● EXTRAIT DU DOCUMENT
★ ★ ★ ★ ★ ★ ★

III. LA LUTTE CONTRE LES VIOLENCES URBAINES ET LA PRÉVENTION DE LA DÉLINQUANCE

A. UN EFFORT IMPORTANT POUR RENDRE L'ETAT PRÉSENT DANS LES QUARTIERS SENSIBLES

1. Un déploiement progressif des UTeQ

a) Le débat sur la police de proximité

La police communautaire, la police de proximité sont des pratiques de la police qui, sous des formes diverses, ont été mis en oeuvre dans la plupart des pays occidentaux au cours des dernières années. Ces pratiques consistent en un alliage réussi entre la prévention, la répression, la coopération avec les habitants et avec les autres institutions, la connaissance du territoire et la qualité du « service rendu », qui doivent finalement permettre de faire reculer le sentiment d'insécurité. Selon les pays, l'accent sera davantage mis sur tel ou tel aspect : ainsi, aux États-Unis ou au Royaume-Uni, la dimension de participation de la population au travail de la police sera mise en avant, tandis qu'elle reste pour l'essentiel étrangère à la conception française du maintien de l'ordre.

★ ★ ★ ★ ★ ★ ★

● EXTRAIT DE DONNÉES
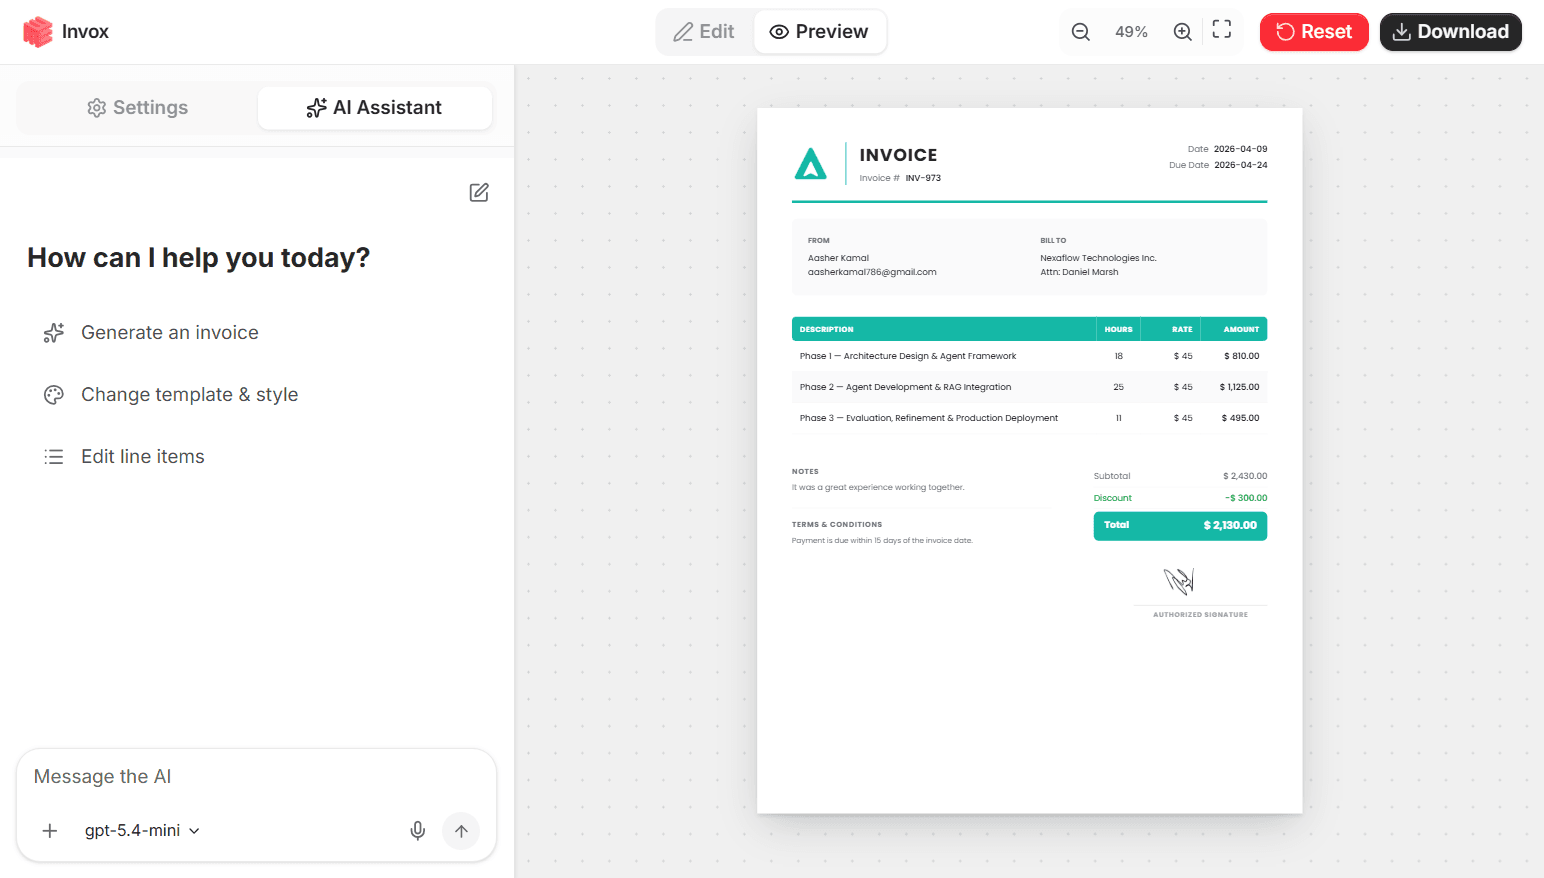Expand the Generate an invoice option

tap(169, 332)
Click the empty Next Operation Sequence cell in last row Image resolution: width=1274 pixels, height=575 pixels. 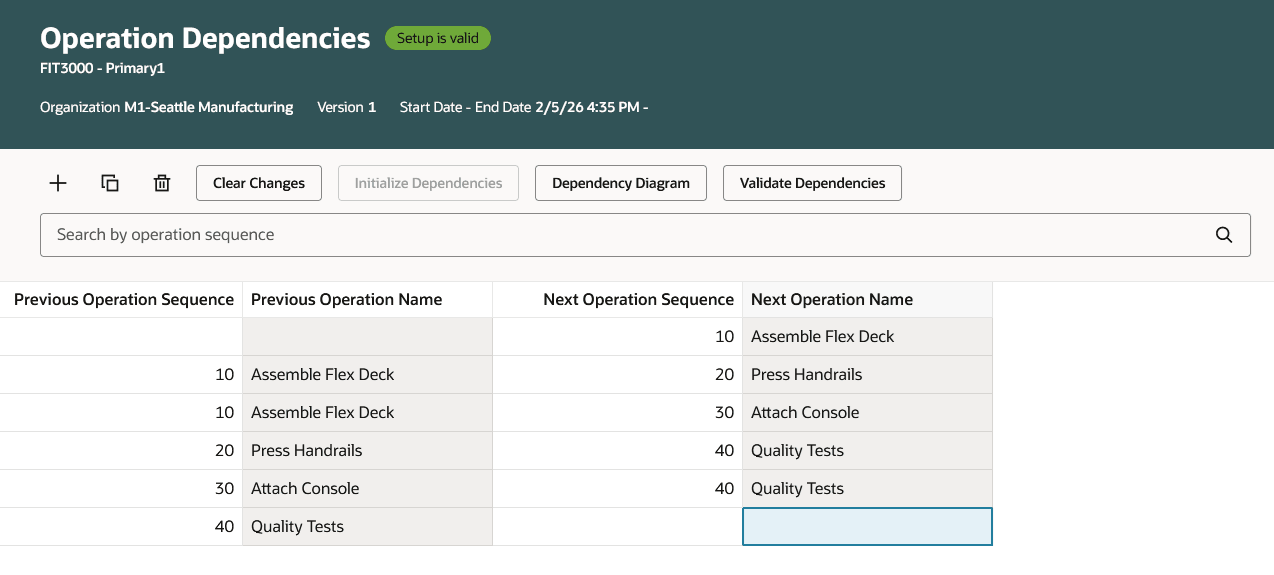click(x=617, y=527)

★ ★ ★ ★ ★ ★ ★

● OBJECTIF VISÉ
Restituez à l'identique l'intégralité de l'extrait sur la lutte contre les violences urbaines. Ces lignes forment un matériau indépendant de l'extrait sur la lutte contre les violences urbaines.

● RÉPONSE ATTENDUE
III. LA LUTTE CONTRE LES VIOLENCES URBAINES ET LA PRÉVENTION DE LA DÉLINQUANCE

A. UN EFFORT IMPORTANT POUR RENDRE L'ETAT PRÉSENT DANS LES QUARTIERS SENSIBLES

1. Un déploiement progressif des UTeQ

a) Le débat sur la police de proximité

La police communautaire, la police de proximité sont des pratiques de la police qui, sous des formes diverses, ont été mis en oeuvre dans la plupart des pays occidentaux au cours des dernières années. Ces pratiques consistent en un alliage réussi entre la prévention, la répression, la coopération avec les habitants et avec les autres institutions, la connaissance du territoire et la qualité du « service rendu », qui doivent finalement permettre de faire reculer le sentiment d'insécurité. Selon les pays, l'accent sera davantage mis sur tel ou tel aspect : ainsi, aux États-Unis ou au Royaume-Uni, la dimension de participation de la population au travail de la police sera mise en avant, tandis qu'elle reste pour l'essentiel étrangère à la conception française du maintien de l'ordre.